Dépot légal: février 2018
Nombre de pages: 200Dès 1939, Marcelle et sa famille assistent impuissantes à la marche inéluctable vers une nouvelle guerre qui deviendra vite mondiale, ne sachant pas trop quoi faire face à l’arrivée de l’occupant allemand. Même après l’arrestation de leur père, la famille va continuer au quotidien de mener une vie plus ou moins normale. Mais au fur et à mesure que l'occupation s’étend en Belgique, les choses se compliquent dans chaque ville, dans chaque quartier et la liberté de chacun n'a plus vraiment de sens. Progressivement, on assiste à la formation de mouvements de résistance. Parmi les moyens de les soutenir, certains diffusent partout dans la ville des messages sous forme de tracts ou "taguent" sur les murs des signes très visibles de tous. Car à présent, il faut montrer aux Allemands que la résistance est bien présente et qu’elle sera prête à agir à la moindre occasion, à la moindre faille de leur part. Durant cette occupation, ces femmes belges, parmi lesquelles Marcelle et Yvette originaires de La Louvière, vont devenir "Les Louves", faisant tout leur possible pour protéger les leurs pendant que les hommes sont partis au front ou déjà prisonniers.
Mon avis: Entre faits réels et fiction, Flore Balthazar nous fait partager sa vision du journal intime de son aïeule, Marcelle Balthazar, du temps où, adolescente, elle vivait et subissait ces années de guerre. La jeune Marcelle a essayé de vivre son adolescence du mieux qu'elle pouvait durant cette période tragique de l'histoire. Nous partageons ses moments de peur, ses doutes, surtout lors de la capture de son père, mais aussi ses moments de tendresse et de complicité au sein de sa famille ou avec ses amies.

• **DONNÉES ENREGISTRÉES**:
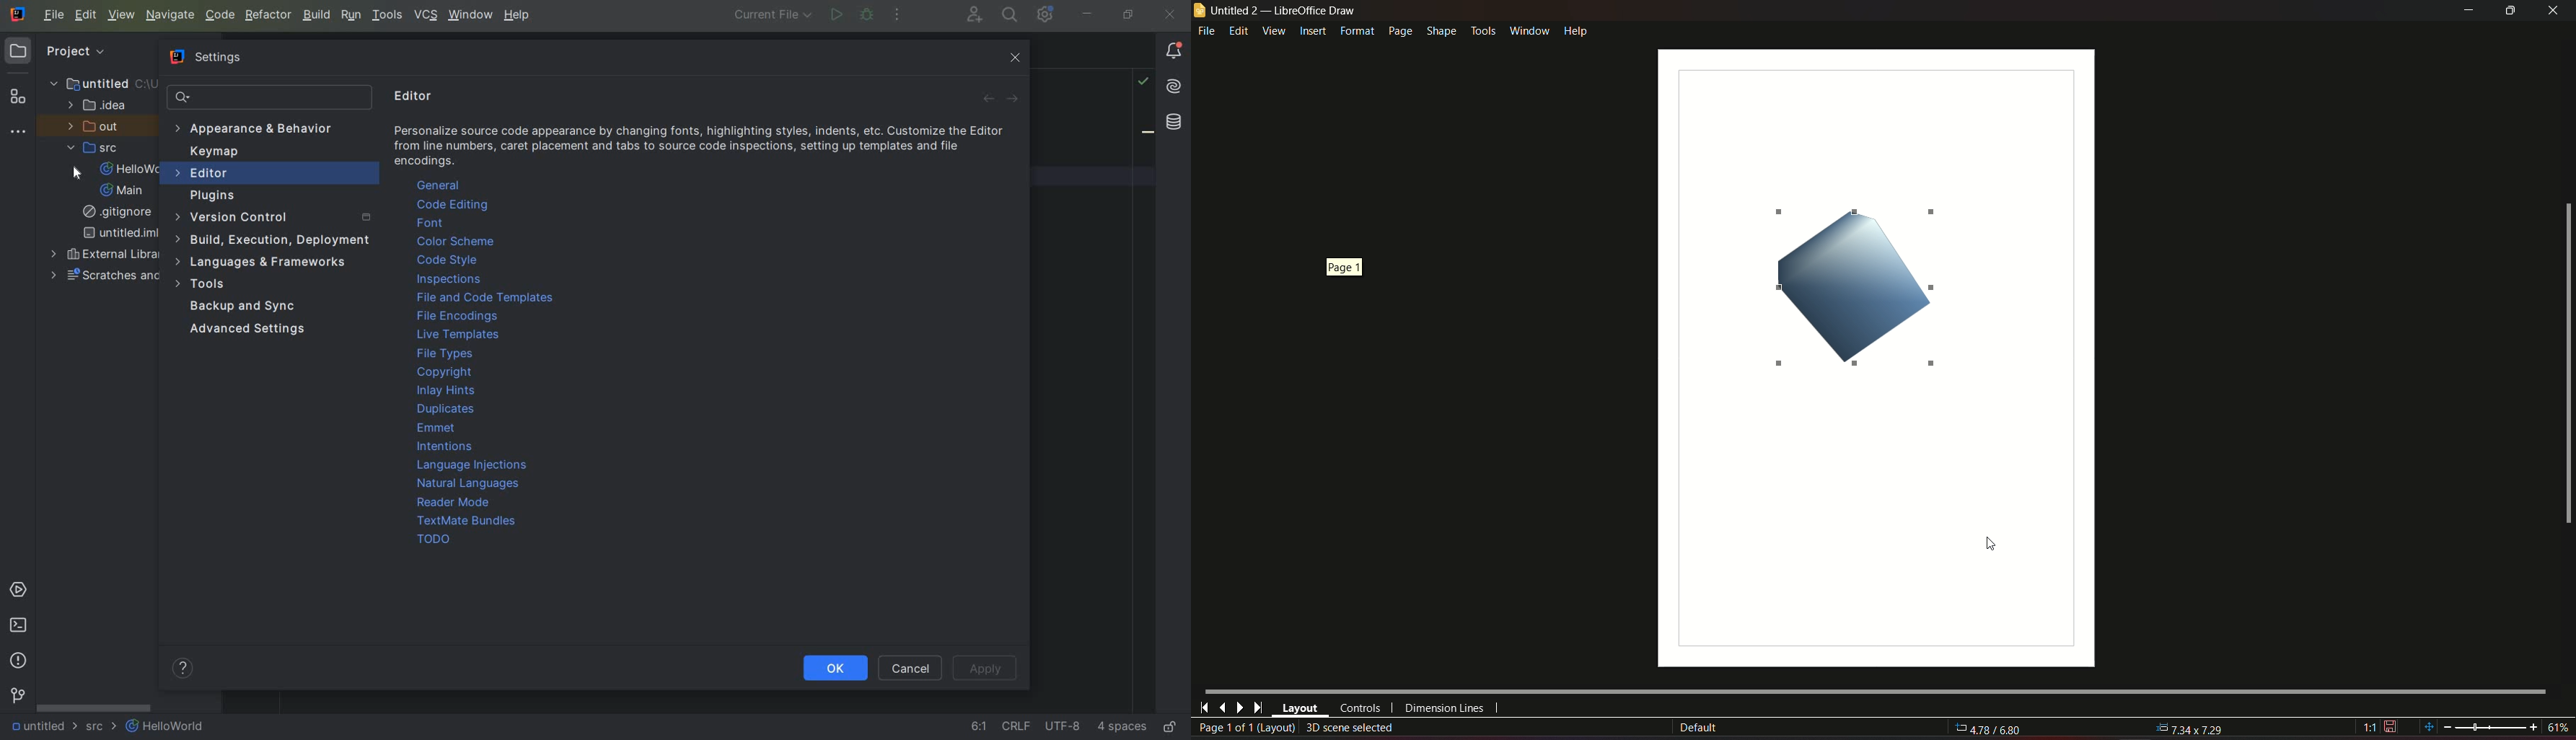 Image resolution: width=2576 pixels, height=756 pixels. Describe the element at coordinates (834, 13) in the screenshot. I see `run` at that location.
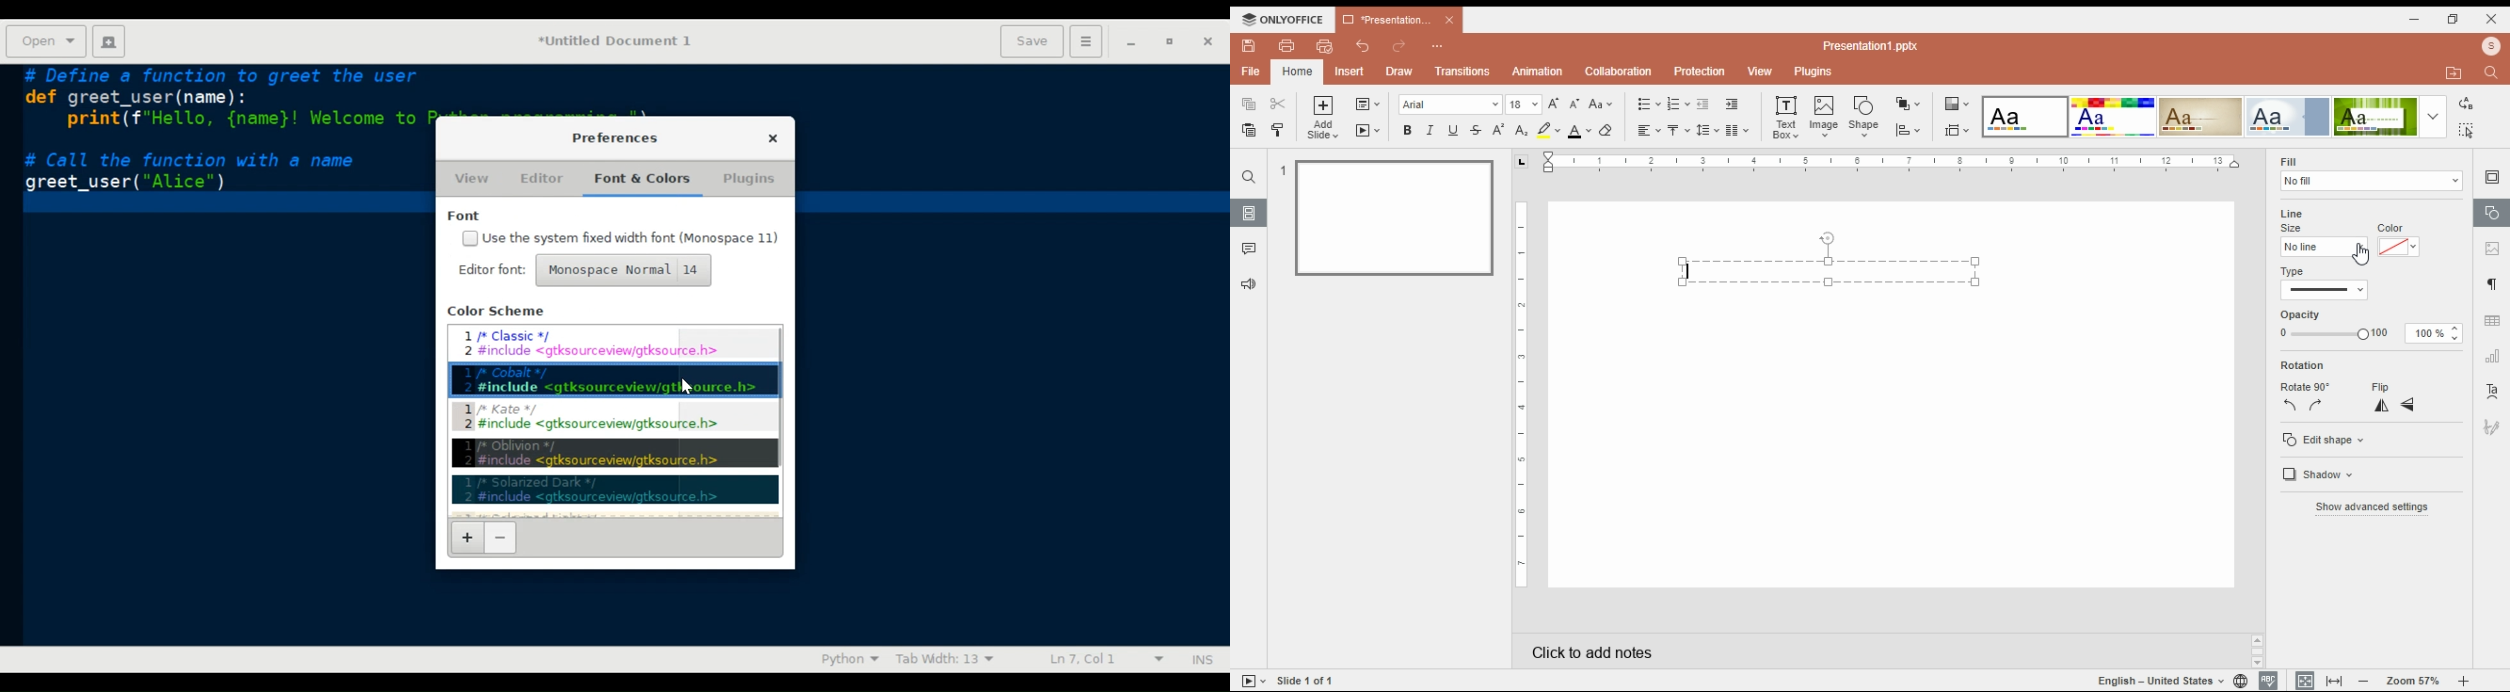 The image size is (2520, 700). What do you see at coordinates (2418, 20) in the screenshot?
I see `minimize` at bounding box center [2418, 20].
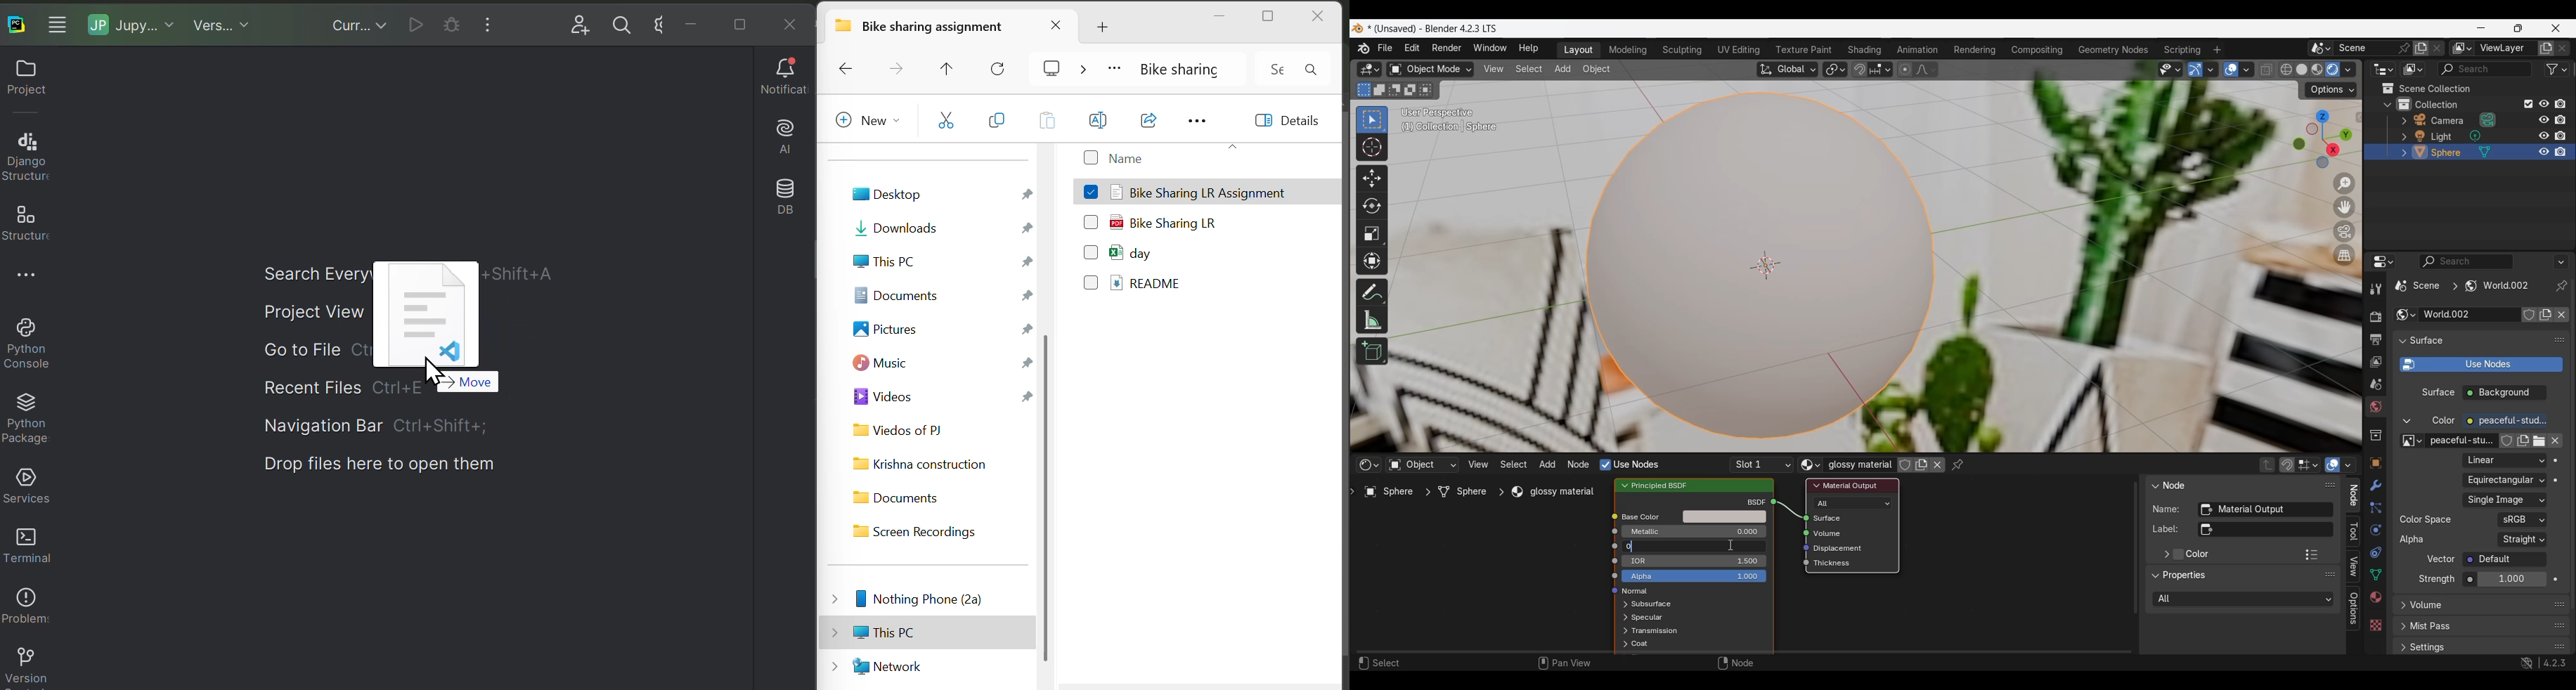 The image size is (2576, 700). I want to click on Alpha, so click(2414, 539).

• **CONSIGNE**: Prolongez l'avis de lecture sur le journal de Marcelle Balthazar à partir de sa dernière phrase.

• **RÉPONSE**:
L’album est aussi un témoignage émouvant sur le courage des femmes pendant cette guerre qui est venue bouleverser les habitudes, comme la quête de nourriture ou encore l’obligation d’intégrer l’école des garçons où les filles sont cachées, enfermées même, dans le vestiaire durant la récréation. Flore Balthazar aborde évidemment la condition des femmes à cette époque, victimes de vols, de menaces, de provocations, contraintes et forcées lors d’interrogatoires musclés et exposées à la haine. Malgré tout, même s’il faut garder présent à l'esprit que le danger est partout, il y a aussi des moments d’espoir et de répit, rencontres d’un jour, rencontres amoureuses et toutes ces choses de la vie, tous ces gestes qui vont faire que chacun avec ses faibles moyens va contribuer autant que possible au bien-être des autres. Il y a aussi l'implication directe de sa meilleure amie au sein de la résistance, preuve du courage voire de la témérité de ces "Louves".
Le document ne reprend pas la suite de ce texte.